(Collected data entries)
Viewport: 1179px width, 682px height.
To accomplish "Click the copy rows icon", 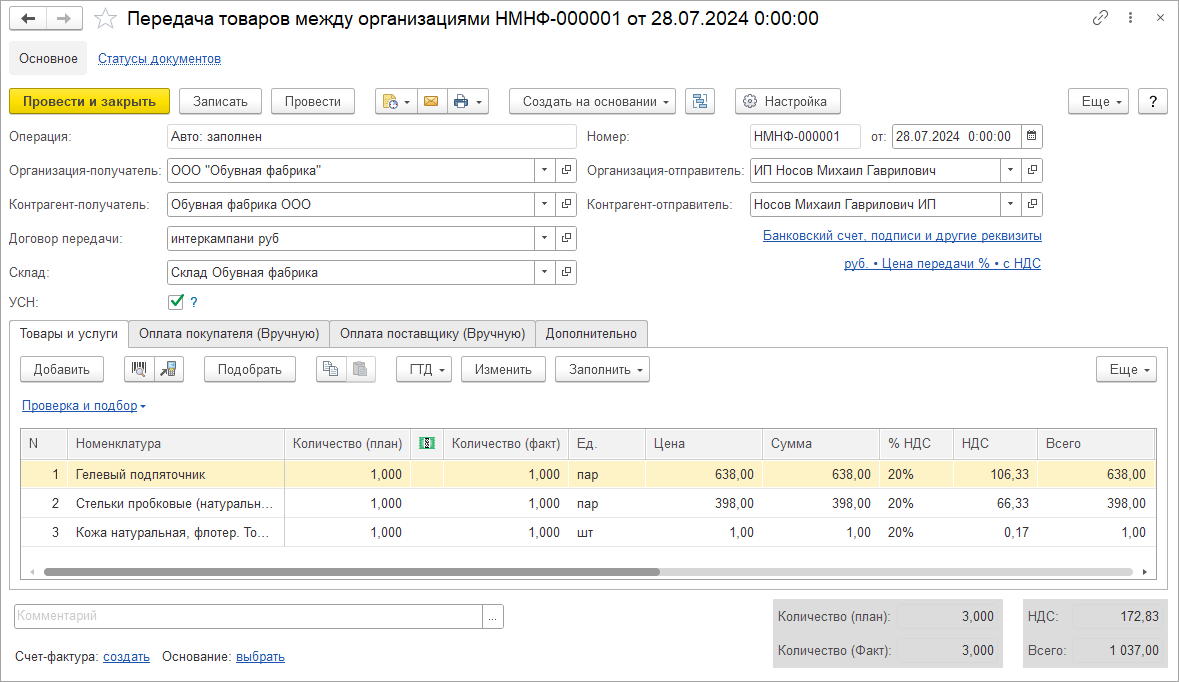I will [331, 369].
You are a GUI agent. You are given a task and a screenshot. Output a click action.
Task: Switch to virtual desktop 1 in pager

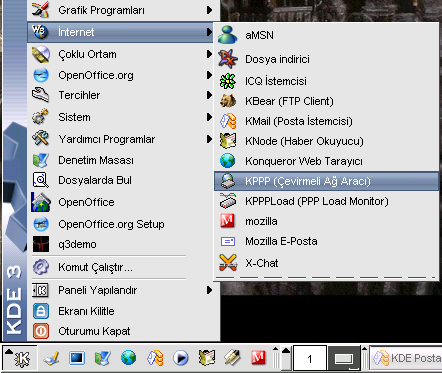[309, 359]
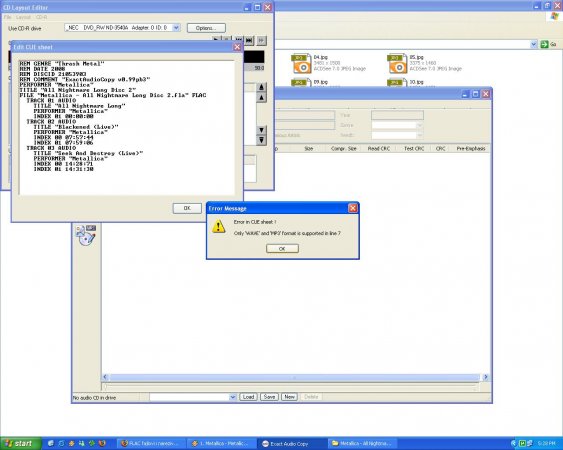
Task: Expand the Explorer address bar dropdown arrow
Action: tap(534, 44)
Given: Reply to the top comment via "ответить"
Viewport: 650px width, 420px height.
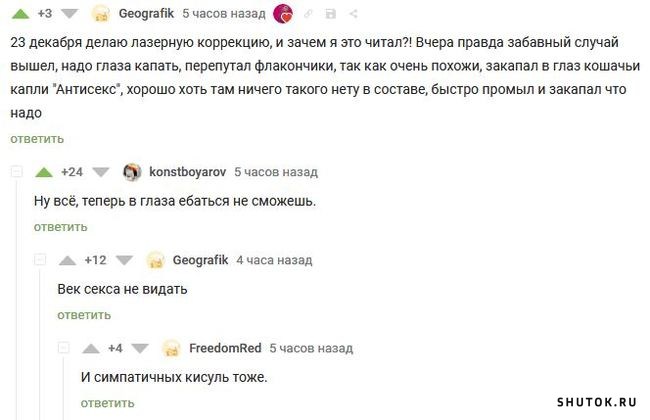Looking at the screenshot, I should [x=35, y=139].
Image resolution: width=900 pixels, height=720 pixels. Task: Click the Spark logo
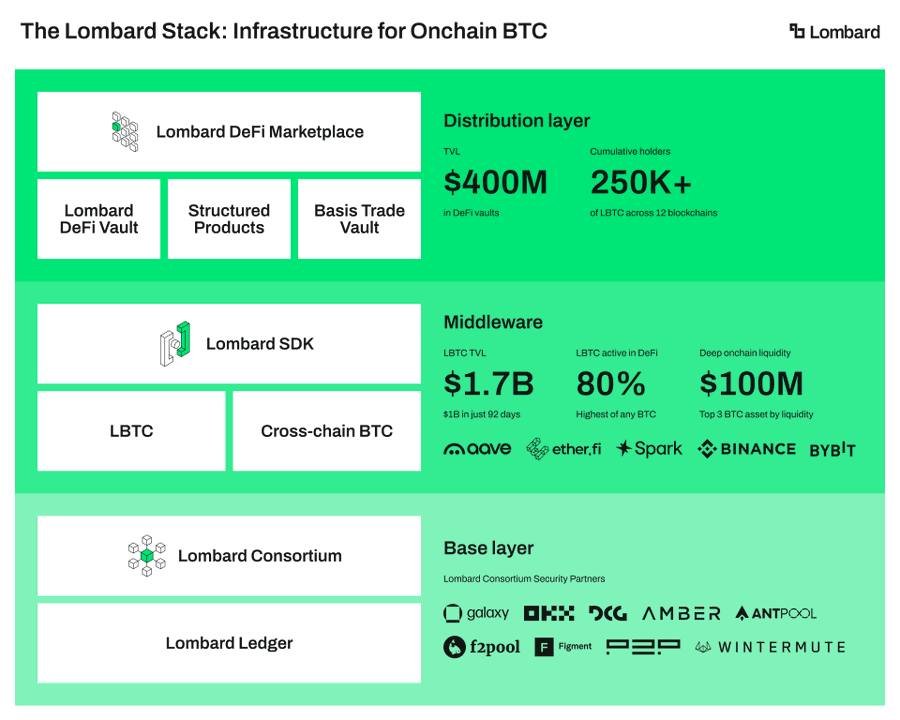pos(649,448)
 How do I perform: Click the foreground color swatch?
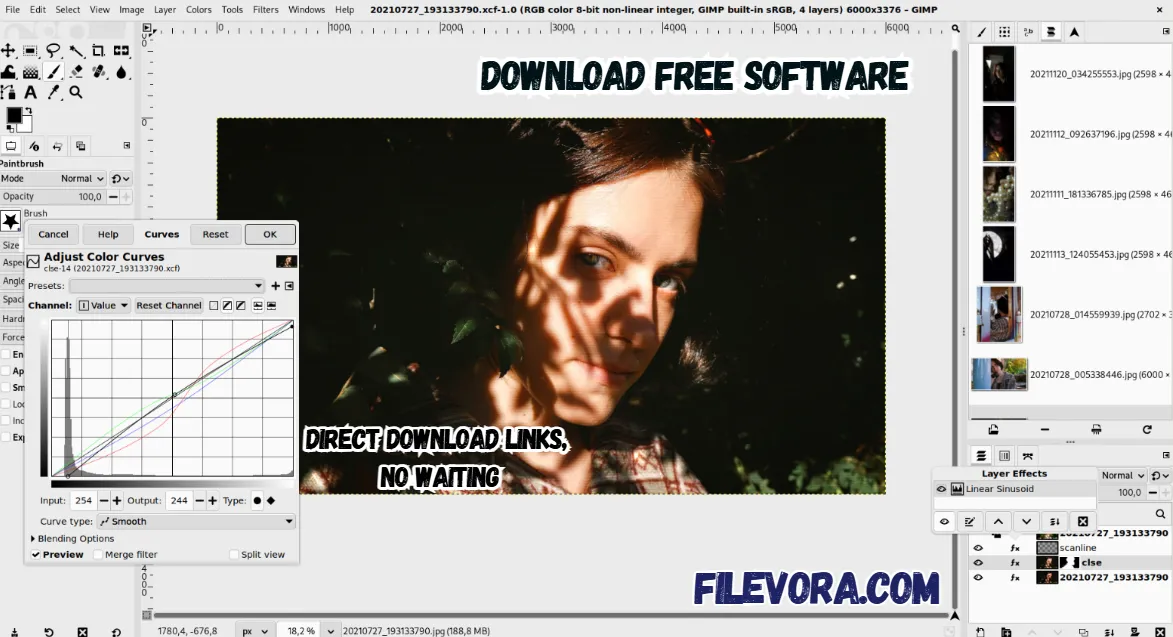tap(13, 113)
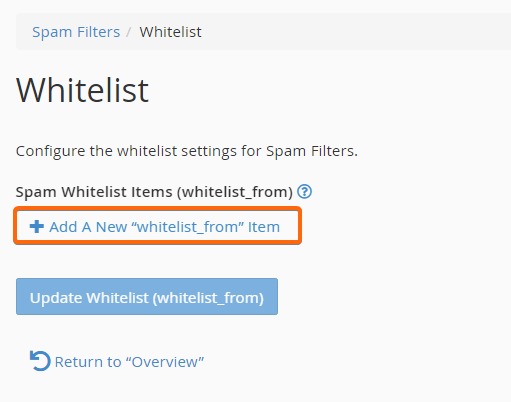Viewport: 511px width, 402px height.
Task: Click Update Whitelist (whitelist_from) button
Action: click(x=147, y=297)
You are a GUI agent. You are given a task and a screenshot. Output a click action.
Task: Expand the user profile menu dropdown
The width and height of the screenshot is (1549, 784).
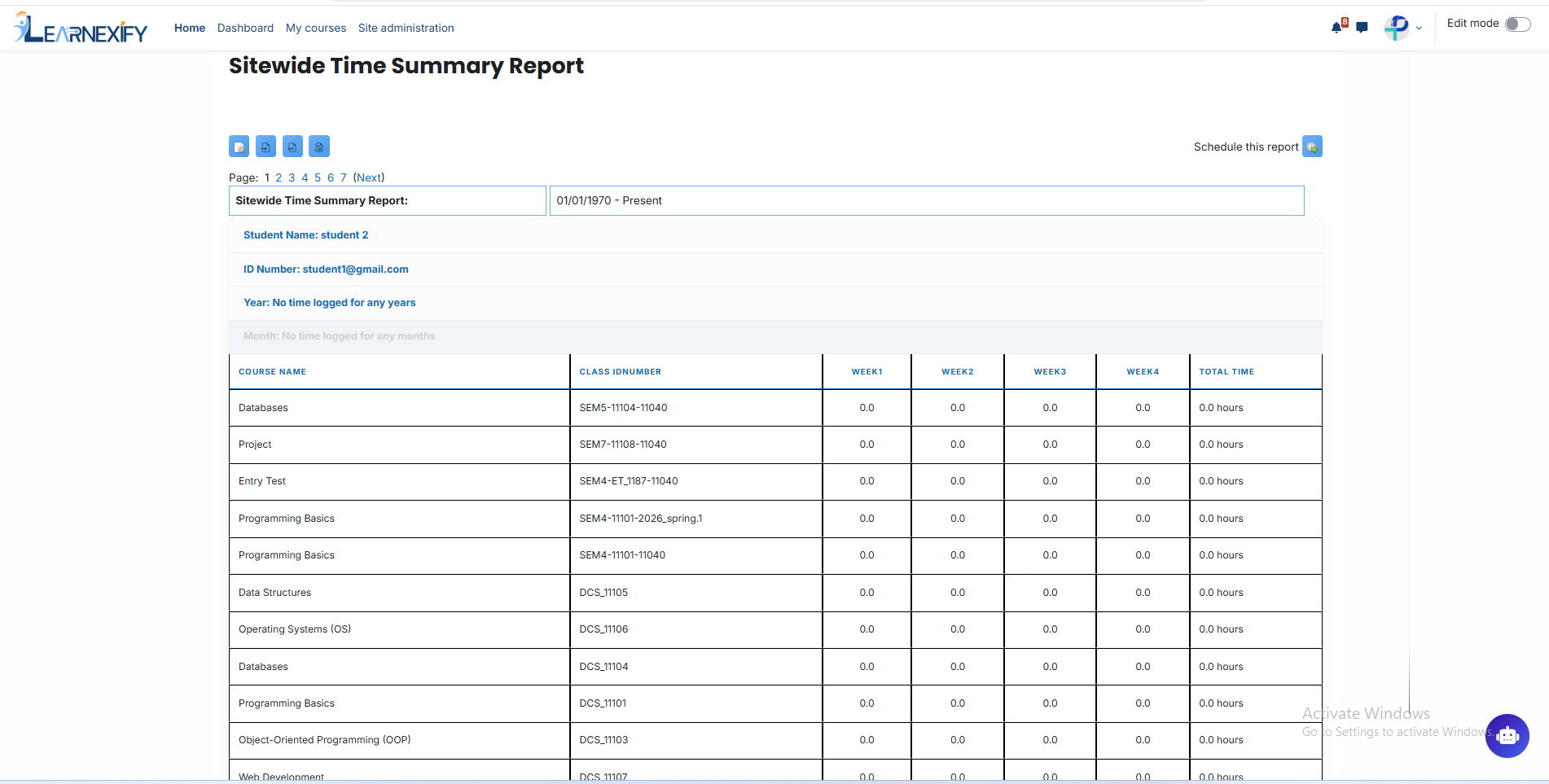pyautogui.click(x=1403, y=28)
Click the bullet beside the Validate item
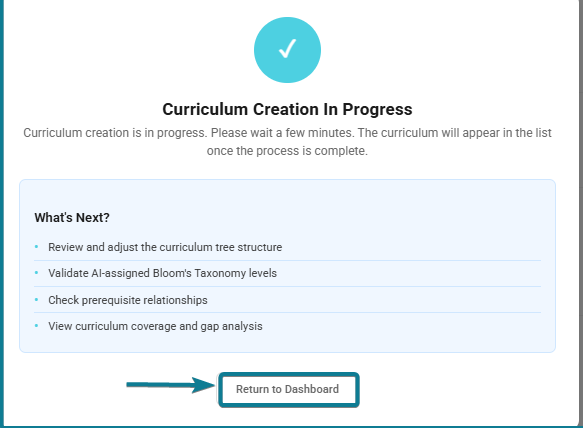The image size is (583, 428). click(x=36, y=273)

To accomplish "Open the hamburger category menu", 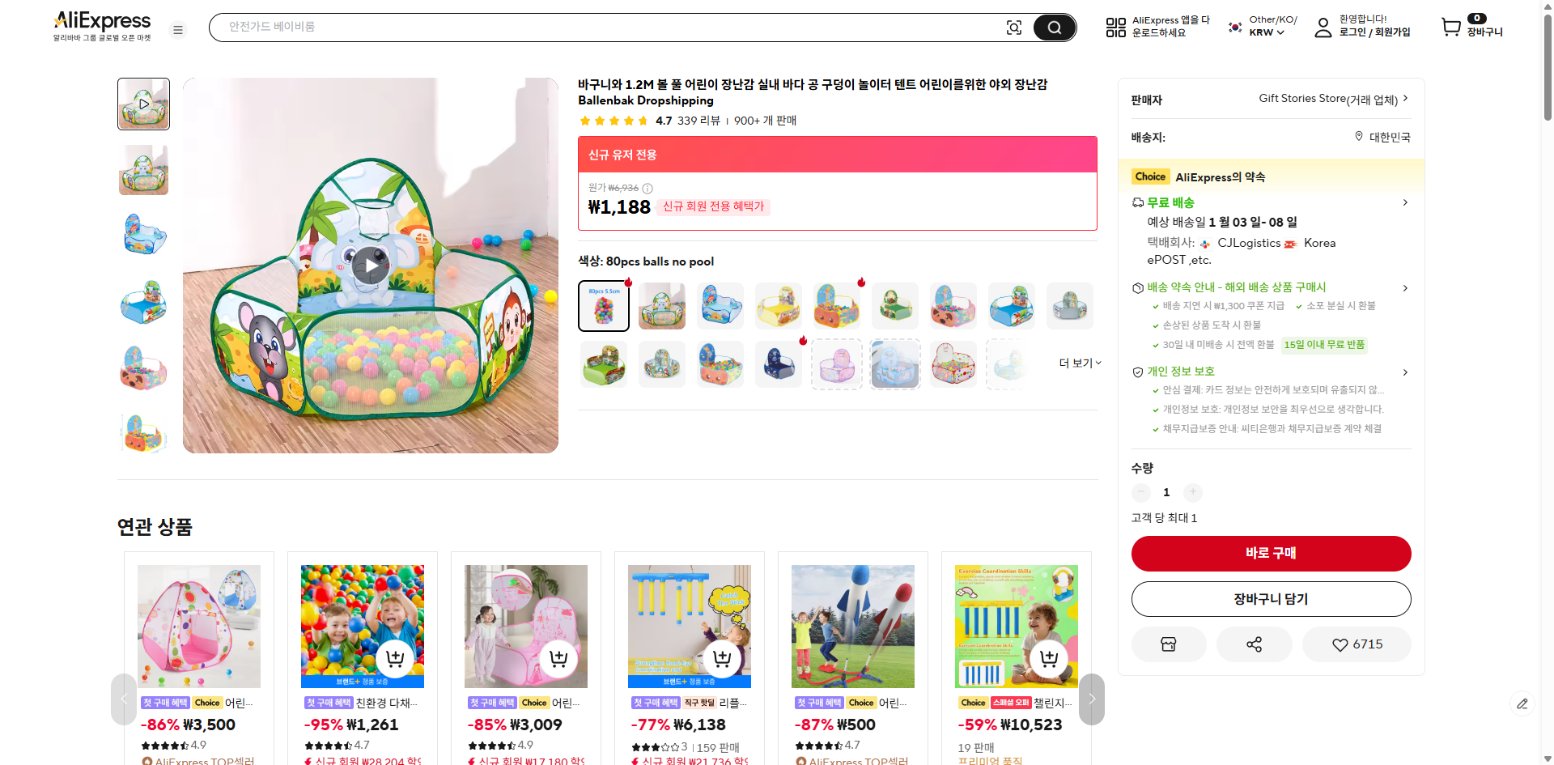I will pyautogui.click(x=178, y=30).
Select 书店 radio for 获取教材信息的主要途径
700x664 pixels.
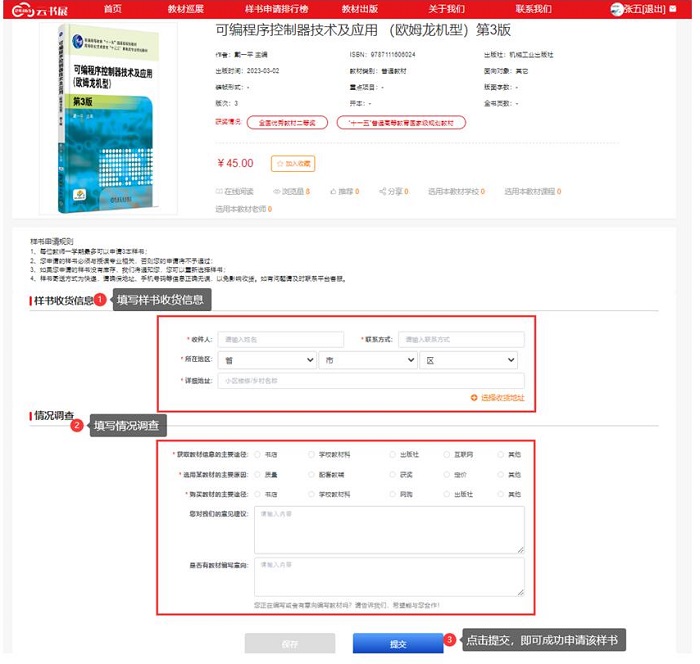pos(260,454)
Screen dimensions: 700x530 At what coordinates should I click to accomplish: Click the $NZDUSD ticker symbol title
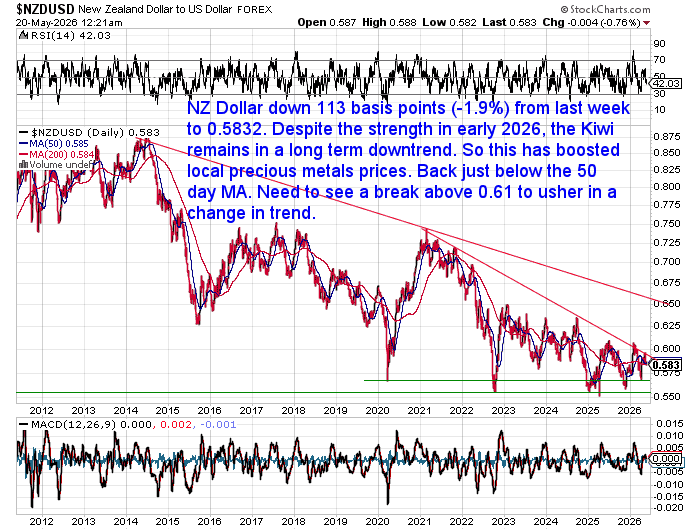[x=46, y=9]
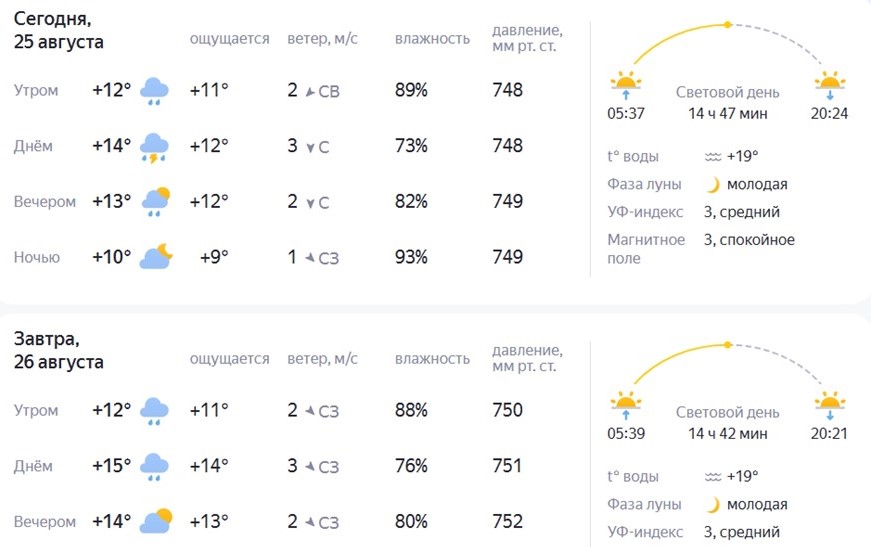Screen dimensions: 871x547
Task: Click the "Завтра, 26 августа" heading
Action: coord(58,350)
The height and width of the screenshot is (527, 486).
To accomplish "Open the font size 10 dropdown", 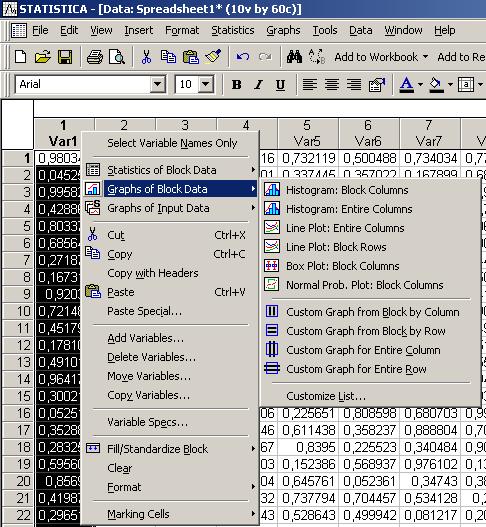I will 206,84.
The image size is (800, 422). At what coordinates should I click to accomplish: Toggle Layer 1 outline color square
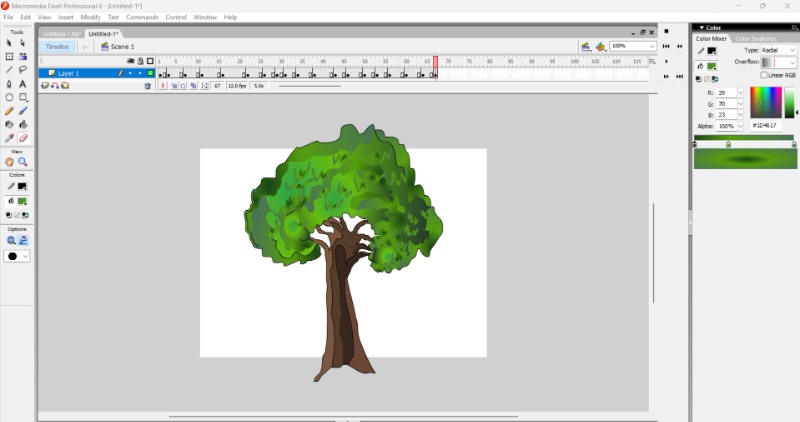151,73
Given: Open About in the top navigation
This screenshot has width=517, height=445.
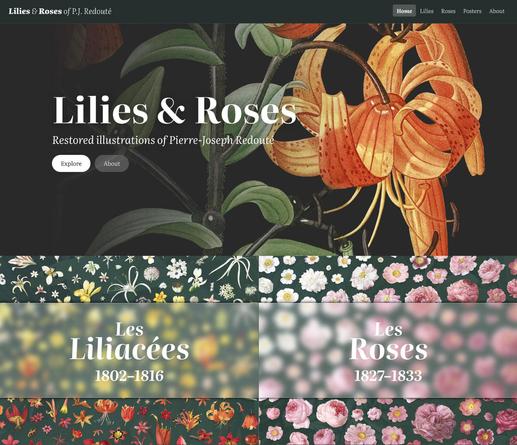Looking at the screenshot, I should pyautogui.click(x=496, y=11).
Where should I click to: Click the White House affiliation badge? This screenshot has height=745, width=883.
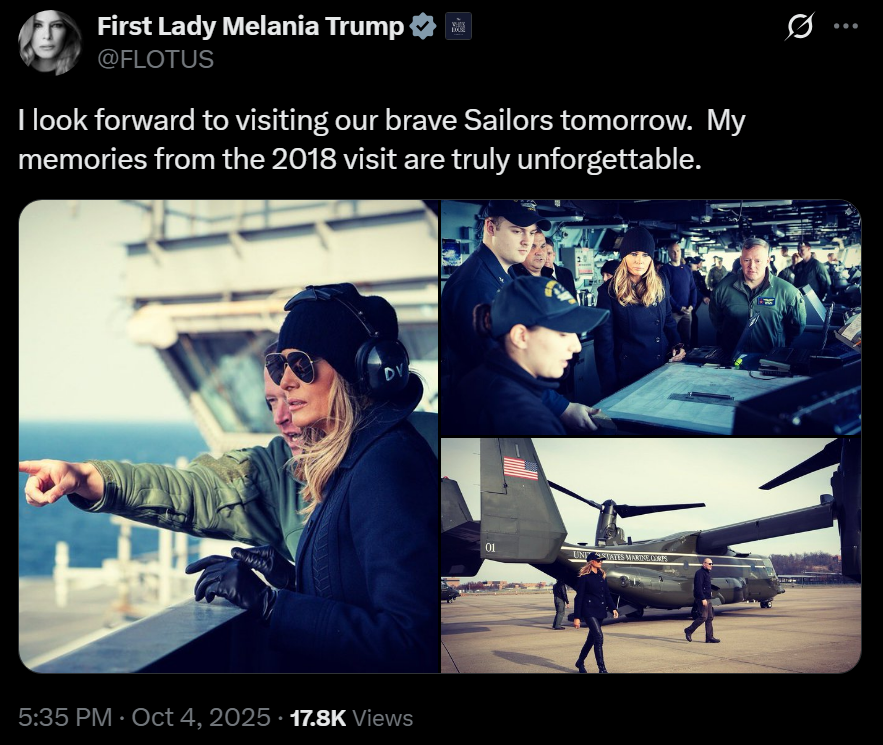[x=458, y=28]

> [Task details]:
Only the lines from the one with "Given: Open About in the top navigation" through the last line above belong in the answer. Reproduce them exactly, without the pictures.

> [Result]:
Given: Open About in the top navigation
This screenshot has width=517, height=445.
Looking at the screenshot, I should pyautogui.click(x=496, y=11).
Where should I click to: Click the White House affiliation badge? This screenshot has height=745, width=883.
[x=458, y=28]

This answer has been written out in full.